### Provided text
-*-*-

Ruth Robinson and I have been trying to organize the many strands of historical records from the gifted movement in Wisconsin over the past 50 years. In the process of helping Ruth, I have experienced a serendipitous “brush with history,” and I would like to share that story with you now.  

Most educators will recognize the following events as watershed moments on the journey to where we are today:
 
October 4, 1957: The Soviet Union launched its first satellite, Sputnik I, starting a "space race" with the United States. This achievement sent shockwaves through the American citizenry, which had felt technologically superior amid a post-war economic boom under President Dwight D. Eisenhower. Money flooded into the schools for science education and mathematics. I was in eighth grade at the time. The Class of 1962 was so fortunate to be going through high school just as this initiative took effect since it made our outstanding education even better. Even though I had not yet heard the term “gifted and talented,” my classmates and I benefited greatly from excellent teachers and a world-class curriculum in our “honors classes.”
 
January 25, 1965: President Lyndon B. Johnson called for congressional efforts to improve the opportunities in education for America’s children. Wary of fears regarding federal involvement in local schools, the administration advocated for grants at the state level that would give local districts great leeway in the use of the new funds. The Elementary and Secondary Education Act (ESEA) was the first general aid to education bill that Congress had ever enacted, and it has been one of the most far-reaching pieces of federal legislation affecting education that Congress has ever passed. This law was a cornerstone of the “War on Poverty” and represented a landmark commitment of equal access to quality education by emphasizing high standards and accountability.

-*-*-

(Records from a data source)
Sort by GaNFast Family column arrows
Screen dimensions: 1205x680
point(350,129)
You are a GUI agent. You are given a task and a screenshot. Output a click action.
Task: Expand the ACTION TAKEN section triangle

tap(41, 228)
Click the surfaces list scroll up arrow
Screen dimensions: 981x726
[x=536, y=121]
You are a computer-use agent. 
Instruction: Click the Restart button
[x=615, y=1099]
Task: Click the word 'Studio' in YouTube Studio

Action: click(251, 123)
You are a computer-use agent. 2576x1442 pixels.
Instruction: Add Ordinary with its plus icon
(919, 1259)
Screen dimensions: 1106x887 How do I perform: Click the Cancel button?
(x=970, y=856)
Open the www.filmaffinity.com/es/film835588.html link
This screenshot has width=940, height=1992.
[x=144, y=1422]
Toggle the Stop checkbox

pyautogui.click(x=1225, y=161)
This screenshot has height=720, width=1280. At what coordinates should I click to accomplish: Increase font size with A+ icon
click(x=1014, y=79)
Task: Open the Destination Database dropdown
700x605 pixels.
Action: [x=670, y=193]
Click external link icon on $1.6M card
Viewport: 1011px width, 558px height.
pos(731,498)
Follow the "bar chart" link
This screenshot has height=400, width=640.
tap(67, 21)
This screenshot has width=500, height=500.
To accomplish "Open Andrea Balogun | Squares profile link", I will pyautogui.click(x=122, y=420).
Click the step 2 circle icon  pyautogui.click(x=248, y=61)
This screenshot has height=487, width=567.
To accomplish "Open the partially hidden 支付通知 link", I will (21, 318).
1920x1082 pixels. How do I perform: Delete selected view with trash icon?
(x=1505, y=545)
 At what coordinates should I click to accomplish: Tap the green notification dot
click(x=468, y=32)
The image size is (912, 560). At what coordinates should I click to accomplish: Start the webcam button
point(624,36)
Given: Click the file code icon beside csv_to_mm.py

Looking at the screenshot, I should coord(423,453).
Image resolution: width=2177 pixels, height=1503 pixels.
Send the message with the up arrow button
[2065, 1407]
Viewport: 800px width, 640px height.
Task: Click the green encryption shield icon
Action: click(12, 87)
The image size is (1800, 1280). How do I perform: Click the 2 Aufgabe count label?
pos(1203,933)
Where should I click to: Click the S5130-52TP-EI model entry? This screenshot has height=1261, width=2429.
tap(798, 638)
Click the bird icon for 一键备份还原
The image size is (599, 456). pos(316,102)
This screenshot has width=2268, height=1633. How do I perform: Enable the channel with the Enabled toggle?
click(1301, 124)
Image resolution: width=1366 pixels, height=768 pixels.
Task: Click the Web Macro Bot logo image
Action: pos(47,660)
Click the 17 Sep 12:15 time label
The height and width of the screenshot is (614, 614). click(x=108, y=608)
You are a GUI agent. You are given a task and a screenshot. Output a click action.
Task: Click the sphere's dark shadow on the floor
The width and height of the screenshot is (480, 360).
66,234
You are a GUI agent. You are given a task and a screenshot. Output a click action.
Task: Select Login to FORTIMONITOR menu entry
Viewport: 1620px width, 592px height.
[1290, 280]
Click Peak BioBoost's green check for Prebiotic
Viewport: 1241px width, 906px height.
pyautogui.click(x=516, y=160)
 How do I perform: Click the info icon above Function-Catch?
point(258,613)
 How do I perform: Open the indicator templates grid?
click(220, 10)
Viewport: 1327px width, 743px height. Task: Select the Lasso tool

-*-*-

List every phrase that appears inside quotation marks in the passage on the history of the gifted movement in Wisconsin. The records are not needed for the work that follows.

### Solution to this problem
- brush with history
- space race
- gifted and talented
- honors classes
- War on Poverty